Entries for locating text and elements

##############################

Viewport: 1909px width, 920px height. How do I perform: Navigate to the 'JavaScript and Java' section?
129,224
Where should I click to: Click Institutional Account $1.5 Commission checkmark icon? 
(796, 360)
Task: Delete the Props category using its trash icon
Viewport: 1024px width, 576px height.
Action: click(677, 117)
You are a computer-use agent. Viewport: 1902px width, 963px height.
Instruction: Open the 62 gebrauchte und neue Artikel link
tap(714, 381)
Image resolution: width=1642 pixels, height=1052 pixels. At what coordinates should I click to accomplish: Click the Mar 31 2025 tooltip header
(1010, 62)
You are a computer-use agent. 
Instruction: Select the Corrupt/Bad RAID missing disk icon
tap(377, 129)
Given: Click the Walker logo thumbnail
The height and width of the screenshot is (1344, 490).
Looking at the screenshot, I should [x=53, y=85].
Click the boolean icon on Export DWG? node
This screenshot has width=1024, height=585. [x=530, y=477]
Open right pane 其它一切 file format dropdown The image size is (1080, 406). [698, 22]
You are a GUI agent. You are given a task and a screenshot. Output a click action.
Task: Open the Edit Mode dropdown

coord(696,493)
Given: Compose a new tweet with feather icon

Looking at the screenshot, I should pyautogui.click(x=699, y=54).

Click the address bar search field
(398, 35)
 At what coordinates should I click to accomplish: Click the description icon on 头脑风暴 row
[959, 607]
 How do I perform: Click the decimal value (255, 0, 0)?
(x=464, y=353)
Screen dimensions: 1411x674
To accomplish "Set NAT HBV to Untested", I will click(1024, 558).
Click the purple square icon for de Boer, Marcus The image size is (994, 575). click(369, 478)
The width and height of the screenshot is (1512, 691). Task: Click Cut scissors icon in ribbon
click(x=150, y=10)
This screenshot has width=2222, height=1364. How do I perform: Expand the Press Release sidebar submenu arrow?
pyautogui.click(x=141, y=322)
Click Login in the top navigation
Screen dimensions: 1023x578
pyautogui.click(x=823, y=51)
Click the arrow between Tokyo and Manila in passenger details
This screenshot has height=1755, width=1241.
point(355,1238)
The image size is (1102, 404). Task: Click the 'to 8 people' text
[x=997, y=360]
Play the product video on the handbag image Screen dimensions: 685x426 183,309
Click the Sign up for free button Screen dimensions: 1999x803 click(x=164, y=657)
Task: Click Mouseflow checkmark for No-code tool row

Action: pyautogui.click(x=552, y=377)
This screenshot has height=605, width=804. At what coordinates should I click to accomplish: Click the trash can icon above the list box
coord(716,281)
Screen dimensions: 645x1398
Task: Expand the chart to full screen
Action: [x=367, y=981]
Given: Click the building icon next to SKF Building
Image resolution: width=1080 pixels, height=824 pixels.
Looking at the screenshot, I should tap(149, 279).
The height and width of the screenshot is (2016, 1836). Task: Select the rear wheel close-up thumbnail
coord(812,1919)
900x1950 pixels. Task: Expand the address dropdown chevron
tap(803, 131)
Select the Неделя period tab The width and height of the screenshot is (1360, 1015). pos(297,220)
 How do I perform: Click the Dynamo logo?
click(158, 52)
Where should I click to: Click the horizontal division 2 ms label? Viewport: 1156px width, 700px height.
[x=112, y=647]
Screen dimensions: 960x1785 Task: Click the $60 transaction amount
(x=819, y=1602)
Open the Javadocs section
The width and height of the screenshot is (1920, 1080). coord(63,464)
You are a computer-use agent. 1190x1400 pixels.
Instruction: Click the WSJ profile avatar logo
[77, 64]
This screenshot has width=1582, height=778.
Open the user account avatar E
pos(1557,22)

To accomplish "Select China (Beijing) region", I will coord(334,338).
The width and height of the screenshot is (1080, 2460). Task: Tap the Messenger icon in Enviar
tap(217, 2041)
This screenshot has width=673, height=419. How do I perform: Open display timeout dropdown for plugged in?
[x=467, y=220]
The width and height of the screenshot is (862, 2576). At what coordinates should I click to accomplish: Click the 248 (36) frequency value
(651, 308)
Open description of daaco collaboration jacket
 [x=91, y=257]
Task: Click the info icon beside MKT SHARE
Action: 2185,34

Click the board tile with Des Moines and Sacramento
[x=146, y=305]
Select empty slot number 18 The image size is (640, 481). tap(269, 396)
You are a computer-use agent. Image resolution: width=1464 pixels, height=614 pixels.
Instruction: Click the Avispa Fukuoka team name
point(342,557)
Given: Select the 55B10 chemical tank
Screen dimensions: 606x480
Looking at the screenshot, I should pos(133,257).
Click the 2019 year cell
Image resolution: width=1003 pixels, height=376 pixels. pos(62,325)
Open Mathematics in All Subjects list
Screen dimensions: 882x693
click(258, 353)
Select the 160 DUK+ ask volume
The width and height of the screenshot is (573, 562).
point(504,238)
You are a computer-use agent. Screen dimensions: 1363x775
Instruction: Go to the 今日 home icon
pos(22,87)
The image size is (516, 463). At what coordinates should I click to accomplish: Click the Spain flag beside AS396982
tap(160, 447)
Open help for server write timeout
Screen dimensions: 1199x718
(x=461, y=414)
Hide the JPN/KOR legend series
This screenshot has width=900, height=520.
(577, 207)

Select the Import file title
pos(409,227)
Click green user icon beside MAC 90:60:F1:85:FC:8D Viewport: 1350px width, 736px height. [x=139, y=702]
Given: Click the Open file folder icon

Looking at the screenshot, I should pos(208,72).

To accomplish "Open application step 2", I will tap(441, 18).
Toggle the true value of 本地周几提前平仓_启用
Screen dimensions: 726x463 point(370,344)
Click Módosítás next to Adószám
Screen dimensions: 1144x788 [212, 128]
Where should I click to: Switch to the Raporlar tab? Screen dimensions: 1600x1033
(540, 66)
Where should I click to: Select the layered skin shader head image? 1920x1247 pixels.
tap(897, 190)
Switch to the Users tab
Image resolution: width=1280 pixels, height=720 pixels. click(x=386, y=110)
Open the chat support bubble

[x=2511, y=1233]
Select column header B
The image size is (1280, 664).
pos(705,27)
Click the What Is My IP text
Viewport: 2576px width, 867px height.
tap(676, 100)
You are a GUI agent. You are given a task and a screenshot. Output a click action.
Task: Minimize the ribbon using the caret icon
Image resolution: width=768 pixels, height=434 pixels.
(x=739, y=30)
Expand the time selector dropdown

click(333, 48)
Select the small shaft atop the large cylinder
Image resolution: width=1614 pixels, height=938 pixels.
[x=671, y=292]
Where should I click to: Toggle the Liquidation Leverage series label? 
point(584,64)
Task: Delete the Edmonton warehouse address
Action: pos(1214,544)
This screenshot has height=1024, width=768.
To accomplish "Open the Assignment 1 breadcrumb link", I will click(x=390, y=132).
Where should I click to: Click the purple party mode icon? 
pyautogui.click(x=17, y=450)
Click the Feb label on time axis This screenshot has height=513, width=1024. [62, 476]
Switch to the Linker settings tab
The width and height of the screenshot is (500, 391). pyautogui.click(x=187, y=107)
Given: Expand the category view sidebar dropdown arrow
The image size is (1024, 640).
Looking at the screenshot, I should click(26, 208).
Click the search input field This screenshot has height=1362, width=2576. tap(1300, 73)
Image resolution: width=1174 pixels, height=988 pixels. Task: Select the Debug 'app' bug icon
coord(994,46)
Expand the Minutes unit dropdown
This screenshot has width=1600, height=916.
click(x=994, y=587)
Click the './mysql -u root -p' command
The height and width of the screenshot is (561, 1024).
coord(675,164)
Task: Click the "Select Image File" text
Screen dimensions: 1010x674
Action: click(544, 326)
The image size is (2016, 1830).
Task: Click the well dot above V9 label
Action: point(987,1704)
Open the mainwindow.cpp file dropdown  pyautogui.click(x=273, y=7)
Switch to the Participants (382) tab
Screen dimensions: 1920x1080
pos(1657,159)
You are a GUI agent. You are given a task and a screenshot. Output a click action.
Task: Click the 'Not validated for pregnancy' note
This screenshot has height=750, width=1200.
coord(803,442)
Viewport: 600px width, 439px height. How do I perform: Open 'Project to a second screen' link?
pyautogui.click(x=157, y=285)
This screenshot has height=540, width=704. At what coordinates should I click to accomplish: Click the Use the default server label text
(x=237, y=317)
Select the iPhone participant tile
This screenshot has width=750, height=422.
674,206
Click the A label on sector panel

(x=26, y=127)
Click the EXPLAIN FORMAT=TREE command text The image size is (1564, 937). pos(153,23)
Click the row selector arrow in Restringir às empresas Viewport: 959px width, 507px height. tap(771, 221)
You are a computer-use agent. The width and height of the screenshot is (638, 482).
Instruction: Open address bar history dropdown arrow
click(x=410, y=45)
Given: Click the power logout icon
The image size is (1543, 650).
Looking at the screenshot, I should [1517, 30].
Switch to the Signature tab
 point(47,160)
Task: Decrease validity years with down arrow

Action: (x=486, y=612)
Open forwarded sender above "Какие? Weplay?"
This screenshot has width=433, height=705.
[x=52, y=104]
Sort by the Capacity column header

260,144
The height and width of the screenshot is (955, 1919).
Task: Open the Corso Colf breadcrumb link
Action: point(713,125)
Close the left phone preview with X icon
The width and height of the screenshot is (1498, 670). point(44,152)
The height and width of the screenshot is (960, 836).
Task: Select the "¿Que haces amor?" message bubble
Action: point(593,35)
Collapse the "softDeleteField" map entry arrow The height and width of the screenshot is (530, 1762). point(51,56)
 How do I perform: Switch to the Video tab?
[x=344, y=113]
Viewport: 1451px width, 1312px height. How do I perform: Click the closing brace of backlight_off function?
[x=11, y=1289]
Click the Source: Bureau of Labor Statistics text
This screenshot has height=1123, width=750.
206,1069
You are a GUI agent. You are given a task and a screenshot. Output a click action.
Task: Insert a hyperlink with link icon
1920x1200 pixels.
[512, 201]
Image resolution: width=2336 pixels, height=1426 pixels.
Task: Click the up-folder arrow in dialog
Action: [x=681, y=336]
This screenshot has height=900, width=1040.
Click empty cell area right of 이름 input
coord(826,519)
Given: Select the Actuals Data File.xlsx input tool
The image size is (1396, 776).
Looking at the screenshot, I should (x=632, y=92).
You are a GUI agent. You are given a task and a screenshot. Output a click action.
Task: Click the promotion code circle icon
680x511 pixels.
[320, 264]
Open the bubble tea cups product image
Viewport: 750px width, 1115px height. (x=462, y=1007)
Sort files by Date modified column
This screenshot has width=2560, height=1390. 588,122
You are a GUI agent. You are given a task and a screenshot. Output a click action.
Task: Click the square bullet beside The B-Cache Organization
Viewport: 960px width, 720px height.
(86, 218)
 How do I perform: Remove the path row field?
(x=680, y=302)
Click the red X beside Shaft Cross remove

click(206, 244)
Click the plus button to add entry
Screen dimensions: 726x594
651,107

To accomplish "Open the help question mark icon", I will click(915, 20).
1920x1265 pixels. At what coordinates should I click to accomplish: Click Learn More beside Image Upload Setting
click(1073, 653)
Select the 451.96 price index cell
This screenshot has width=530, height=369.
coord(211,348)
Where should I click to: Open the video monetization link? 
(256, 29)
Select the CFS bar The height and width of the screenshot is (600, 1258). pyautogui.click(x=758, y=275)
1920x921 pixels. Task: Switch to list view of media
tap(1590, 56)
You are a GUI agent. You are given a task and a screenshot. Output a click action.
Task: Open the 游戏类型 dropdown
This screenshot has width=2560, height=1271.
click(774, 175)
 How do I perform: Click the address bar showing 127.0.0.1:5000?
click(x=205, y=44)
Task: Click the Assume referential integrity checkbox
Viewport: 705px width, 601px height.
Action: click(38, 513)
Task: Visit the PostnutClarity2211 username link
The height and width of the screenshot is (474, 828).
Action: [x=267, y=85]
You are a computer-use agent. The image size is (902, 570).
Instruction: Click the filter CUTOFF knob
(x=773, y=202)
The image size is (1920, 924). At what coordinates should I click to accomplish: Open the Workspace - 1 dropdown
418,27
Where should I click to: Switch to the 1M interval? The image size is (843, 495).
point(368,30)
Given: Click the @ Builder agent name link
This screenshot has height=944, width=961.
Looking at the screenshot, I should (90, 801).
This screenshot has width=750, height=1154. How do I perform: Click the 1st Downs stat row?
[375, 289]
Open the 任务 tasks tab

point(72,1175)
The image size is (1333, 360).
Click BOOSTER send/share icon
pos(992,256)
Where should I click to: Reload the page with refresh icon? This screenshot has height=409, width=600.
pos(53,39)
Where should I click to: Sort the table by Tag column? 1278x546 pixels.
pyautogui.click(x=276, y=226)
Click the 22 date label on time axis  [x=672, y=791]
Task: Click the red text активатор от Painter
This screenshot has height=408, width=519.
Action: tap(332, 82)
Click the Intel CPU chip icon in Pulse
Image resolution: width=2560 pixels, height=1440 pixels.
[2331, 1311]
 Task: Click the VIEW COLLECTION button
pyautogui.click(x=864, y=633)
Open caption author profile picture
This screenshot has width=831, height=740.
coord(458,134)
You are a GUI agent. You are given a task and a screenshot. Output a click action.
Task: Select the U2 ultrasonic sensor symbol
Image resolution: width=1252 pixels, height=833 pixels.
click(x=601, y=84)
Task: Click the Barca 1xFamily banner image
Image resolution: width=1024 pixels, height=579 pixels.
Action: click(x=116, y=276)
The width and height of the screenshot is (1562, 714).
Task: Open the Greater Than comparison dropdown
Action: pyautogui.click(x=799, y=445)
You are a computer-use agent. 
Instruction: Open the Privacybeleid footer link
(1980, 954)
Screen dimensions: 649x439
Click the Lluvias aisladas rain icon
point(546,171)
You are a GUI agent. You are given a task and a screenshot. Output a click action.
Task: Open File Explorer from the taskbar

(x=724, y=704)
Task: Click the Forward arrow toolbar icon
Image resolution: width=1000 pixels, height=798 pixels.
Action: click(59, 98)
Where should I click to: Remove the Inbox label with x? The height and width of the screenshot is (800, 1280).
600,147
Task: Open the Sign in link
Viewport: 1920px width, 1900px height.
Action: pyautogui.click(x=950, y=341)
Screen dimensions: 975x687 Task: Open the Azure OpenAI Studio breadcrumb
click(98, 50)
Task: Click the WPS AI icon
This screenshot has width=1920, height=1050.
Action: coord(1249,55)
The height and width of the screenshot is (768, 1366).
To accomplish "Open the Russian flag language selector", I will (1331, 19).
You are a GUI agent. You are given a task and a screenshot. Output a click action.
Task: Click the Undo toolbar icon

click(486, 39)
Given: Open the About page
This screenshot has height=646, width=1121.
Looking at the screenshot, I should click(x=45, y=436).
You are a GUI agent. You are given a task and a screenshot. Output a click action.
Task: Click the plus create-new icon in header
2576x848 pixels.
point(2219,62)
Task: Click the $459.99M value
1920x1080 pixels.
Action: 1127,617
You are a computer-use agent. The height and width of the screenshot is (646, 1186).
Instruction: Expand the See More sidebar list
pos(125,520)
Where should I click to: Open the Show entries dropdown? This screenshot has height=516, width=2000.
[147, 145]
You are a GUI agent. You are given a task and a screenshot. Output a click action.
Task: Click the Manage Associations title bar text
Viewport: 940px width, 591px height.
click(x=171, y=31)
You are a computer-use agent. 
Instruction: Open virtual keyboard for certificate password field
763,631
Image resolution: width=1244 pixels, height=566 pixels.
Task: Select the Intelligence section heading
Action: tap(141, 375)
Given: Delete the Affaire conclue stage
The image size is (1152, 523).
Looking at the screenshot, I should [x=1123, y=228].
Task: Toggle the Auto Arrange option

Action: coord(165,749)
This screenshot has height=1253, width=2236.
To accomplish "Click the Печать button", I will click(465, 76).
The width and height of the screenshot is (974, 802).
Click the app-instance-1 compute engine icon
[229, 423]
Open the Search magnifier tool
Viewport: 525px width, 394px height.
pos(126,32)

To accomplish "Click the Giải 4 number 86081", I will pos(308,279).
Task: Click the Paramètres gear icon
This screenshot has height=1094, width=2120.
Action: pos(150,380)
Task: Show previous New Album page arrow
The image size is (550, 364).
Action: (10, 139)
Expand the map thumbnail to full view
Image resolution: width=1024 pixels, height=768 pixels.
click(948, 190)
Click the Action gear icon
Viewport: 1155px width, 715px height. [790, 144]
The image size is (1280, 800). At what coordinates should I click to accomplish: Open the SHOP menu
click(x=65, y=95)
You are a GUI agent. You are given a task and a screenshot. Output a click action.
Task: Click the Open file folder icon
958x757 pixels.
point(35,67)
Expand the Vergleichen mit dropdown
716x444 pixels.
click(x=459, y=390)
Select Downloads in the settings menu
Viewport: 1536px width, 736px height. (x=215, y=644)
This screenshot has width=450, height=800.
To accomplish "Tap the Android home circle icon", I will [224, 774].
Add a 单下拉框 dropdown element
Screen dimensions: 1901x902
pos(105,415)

##############################

:: BRIEF ::
Return the lines exactly as they appear, beginning at the line that contains "Click the A label on sector panel" and ending after the line that contains "Looking at the screenshot, I should [1517, 30].".

:: WRITTEN SOLUTION ::
Click the A label on sector panel

(x=26, y=127)
Click the EXPLAIN FORMAT=TREE command text The image size is (1564, 937). pos(153,23)
Click the row selector arrow in Restringir às empresas Viewport: 959px width, 507px height. tap(771, 221)
You are a computer-use agent. The width and height of the screenshot is (638, 482).
Instruction: Open address bar history dropdown arrow
click(x=410, y=45)
Given: Click the power logout icon
The image size is (1543, 650).
Looking at the screenshot, I should [1517, 30].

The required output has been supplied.